#### Assigned task:
Find the line containing "This screenshot has height=1336, width=2576." in the records below. Copy exactly that line and each one after it, ending at the line containing "This screenshot has width=2304, height=1172.", and nothing more.

#### Exercise materials:
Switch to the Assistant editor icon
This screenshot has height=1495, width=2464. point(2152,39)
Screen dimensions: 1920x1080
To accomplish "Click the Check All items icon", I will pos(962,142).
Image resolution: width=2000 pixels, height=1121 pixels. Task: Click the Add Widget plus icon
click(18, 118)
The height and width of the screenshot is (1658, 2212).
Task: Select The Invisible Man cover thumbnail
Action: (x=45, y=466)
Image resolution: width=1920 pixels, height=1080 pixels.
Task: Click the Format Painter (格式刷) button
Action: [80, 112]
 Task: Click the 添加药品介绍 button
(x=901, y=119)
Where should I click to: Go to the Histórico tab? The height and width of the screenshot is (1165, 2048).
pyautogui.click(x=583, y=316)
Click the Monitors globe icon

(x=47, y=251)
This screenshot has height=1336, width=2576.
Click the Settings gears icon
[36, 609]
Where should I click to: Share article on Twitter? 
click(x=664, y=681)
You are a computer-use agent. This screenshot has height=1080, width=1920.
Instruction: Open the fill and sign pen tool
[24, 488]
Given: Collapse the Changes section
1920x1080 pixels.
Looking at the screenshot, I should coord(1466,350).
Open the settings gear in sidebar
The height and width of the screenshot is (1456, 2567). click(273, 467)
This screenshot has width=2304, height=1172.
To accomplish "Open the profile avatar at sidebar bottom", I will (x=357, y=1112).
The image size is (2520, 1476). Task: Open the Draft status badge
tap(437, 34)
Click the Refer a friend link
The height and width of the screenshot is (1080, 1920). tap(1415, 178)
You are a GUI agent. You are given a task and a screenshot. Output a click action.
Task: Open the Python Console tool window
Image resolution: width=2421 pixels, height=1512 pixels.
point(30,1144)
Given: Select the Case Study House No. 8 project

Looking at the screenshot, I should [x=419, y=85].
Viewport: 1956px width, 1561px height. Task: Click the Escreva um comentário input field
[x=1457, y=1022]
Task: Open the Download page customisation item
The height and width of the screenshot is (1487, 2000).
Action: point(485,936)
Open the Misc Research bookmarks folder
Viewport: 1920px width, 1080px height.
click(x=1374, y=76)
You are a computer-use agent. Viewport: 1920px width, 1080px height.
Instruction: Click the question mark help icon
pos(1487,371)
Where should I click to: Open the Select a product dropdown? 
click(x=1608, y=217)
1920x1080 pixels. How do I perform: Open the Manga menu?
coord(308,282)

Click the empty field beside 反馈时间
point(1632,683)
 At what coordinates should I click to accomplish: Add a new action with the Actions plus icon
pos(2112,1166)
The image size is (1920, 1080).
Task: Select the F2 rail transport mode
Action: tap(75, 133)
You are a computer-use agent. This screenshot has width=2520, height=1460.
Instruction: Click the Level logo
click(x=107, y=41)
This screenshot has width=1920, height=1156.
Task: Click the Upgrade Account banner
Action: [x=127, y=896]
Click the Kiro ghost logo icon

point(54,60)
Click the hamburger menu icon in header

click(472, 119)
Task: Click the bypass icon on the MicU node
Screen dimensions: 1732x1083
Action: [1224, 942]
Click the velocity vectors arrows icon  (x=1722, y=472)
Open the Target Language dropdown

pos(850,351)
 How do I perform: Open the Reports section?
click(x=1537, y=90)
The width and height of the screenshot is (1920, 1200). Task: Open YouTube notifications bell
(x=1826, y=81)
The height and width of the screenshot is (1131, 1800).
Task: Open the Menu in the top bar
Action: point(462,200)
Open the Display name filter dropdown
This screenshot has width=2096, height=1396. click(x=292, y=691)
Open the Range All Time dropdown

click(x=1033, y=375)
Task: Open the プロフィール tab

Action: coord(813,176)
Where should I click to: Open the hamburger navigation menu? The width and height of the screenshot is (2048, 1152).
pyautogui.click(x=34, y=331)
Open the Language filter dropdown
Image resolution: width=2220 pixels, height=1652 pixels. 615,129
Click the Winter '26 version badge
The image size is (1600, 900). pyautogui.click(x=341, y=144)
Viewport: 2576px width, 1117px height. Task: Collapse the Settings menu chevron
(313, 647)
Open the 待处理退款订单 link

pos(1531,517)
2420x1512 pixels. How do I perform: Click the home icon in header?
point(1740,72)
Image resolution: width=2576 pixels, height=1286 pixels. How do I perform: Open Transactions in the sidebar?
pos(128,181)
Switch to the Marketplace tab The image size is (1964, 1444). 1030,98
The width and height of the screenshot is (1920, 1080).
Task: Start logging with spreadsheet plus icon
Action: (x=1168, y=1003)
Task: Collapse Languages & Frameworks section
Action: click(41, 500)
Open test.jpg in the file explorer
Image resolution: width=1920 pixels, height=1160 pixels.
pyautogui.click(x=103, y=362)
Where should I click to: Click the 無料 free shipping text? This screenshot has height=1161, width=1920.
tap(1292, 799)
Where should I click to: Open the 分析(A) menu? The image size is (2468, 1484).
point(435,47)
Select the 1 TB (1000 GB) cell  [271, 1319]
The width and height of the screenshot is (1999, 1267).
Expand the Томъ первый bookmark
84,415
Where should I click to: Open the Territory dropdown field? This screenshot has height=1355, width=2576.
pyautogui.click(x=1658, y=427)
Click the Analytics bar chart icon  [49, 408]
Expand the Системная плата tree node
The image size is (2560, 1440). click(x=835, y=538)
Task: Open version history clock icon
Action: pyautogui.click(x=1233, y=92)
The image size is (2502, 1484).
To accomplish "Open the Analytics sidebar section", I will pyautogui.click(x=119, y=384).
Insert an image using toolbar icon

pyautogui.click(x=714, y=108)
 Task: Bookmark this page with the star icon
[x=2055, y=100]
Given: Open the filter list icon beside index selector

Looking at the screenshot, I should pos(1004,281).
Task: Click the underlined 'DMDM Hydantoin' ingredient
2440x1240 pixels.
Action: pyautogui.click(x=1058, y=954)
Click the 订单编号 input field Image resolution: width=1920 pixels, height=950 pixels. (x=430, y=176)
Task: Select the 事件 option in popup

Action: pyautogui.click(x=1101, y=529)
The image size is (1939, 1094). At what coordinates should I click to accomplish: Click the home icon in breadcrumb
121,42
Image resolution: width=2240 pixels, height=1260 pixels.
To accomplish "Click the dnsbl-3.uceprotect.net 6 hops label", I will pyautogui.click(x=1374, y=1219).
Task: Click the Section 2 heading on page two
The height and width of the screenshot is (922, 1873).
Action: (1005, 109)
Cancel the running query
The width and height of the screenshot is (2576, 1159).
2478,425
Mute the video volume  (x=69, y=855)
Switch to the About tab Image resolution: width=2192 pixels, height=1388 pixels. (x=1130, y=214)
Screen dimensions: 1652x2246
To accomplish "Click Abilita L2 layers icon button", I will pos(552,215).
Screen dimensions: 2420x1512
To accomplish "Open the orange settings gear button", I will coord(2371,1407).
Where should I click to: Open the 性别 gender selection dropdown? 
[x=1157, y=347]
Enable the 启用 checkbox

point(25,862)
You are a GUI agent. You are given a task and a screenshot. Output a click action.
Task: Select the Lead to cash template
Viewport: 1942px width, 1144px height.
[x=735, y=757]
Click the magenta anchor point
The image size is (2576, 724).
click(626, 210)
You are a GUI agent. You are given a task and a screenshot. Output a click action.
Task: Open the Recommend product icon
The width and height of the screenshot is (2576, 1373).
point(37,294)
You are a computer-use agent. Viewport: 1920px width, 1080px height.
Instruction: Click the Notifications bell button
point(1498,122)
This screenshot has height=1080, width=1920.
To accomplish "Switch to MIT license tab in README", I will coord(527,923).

#### Answer space:
This screenshot has height=1336, width=2576.
Click the Settings gears icon
[36, 609]
Where should I click to: Share article on Twitter? 
click(x=664, y=681)
You are a computer-use agent. This screenshot has height=1080, width=1920.
Instruction: Open the fill and sign pen tool
[24, 488]
Given: Collapse the Changes section
1920x1080 pixels.
Looking at the screenshot, I should coord(1466,350).
Open the settings gear in sidebar
The height and width of the screenshot is (1456, 2567). click(273, 467)
This screenshot has width=2304, height=1172.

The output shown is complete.